A report released this week by the Federal Forum on Child and Family Statistics reveals that the high school completion rate has only slightly increased -- to 90 percent in 2009 from 84 percent in 1980.
Dropouts are not eligible for 90 percent of the jobs in our economy, Education Database reported last week, and the few that manage to find jobs only make 40 percent of what a college graduate would earn.
Between October 2009 and October 2010, 340,000 people dropped out of high school, according to the most recent Bureau of Labor Statistics supplement to the Current Population Survey.

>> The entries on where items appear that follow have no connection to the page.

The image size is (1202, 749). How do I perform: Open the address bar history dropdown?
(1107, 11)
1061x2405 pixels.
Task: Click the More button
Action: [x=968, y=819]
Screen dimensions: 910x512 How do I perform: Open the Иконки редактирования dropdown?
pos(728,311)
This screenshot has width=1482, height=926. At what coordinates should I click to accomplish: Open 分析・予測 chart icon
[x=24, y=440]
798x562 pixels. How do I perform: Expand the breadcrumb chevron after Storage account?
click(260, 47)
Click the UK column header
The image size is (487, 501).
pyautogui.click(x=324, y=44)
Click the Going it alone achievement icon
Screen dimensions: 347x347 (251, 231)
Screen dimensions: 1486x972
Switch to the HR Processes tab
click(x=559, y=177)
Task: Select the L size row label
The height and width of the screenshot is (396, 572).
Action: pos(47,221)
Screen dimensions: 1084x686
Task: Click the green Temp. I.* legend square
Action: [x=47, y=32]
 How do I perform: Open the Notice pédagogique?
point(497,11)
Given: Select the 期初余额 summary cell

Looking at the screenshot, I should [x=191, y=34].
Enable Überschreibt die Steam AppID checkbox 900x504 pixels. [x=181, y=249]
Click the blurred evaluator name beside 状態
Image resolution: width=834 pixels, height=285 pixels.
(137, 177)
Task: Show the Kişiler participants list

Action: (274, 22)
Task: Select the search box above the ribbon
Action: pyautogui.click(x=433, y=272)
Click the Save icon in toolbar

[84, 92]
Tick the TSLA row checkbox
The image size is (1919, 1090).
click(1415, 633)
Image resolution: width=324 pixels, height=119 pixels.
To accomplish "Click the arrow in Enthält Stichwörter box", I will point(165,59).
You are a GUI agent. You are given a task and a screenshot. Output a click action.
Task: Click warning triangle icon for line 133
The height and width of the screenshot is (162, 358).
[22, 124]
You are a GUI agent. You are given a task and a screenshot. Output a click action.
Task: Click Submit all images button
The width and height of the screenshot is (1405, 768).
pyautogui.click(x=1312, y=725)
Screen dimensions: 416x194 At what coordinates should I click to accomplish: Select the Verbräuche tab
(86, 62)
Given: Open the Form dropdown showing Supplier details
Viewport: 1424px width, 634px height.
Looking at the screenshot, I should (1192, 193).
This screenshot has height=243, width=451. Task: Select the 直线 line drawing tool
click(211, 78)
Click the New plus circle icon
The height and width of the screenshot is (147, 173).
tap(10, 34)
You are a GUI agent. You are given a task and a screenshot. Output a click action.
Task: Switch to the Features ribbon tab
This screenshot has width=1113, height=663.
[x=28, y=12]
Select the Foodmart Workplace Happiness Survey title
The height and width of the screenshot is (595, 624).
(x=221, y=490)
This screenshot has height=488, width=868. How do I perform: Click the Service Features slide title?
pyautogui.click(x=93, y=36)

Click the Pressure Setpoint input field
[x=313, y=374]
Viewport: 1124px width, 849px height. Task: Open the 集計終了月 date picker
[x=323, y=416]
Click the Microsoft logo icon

According to the BLS jobs report released last week, a smaller proportion of dropouts were in the labor force in June than high school graduates not enrolled in college -- 45 percent versus 60.6 percent.
The overall jobless rate for dropouts was also higher last month, as 14.3 percent of those who did not finish high school were unemployed compared to 10 percent for graduates not in college.
Those with higher degrees tend to fare better in the job market: The jobless rate for those with some college or an associate degree was 8.4 percent in June, and just 4.4 percent of people with a bachelor's degree or higher were unemployed.
Education Database Online published "The State of Education" infographic last week (see below), reporting that a student drops out of high school every 26 seconds in the U.S., contributing to a rising unemployment rate.
"And in this recession, the gap between educational haves and have-notes is growing," Seeking Alpha writes.
"In the time it takes to watch one episode of Glee, 138 students drop out," the graphic reads. (It also points out that that's the entire student cast and half of McKinley High).
So are the Gleeks off to college to help with these statistics? Sounds like it, but fans won't get to see it first-hand since Glee co-creator Ryan Murphy insists the show will not have a college plot line to stay "true to life" as Rachel, Finn and Kurt graduate from high school.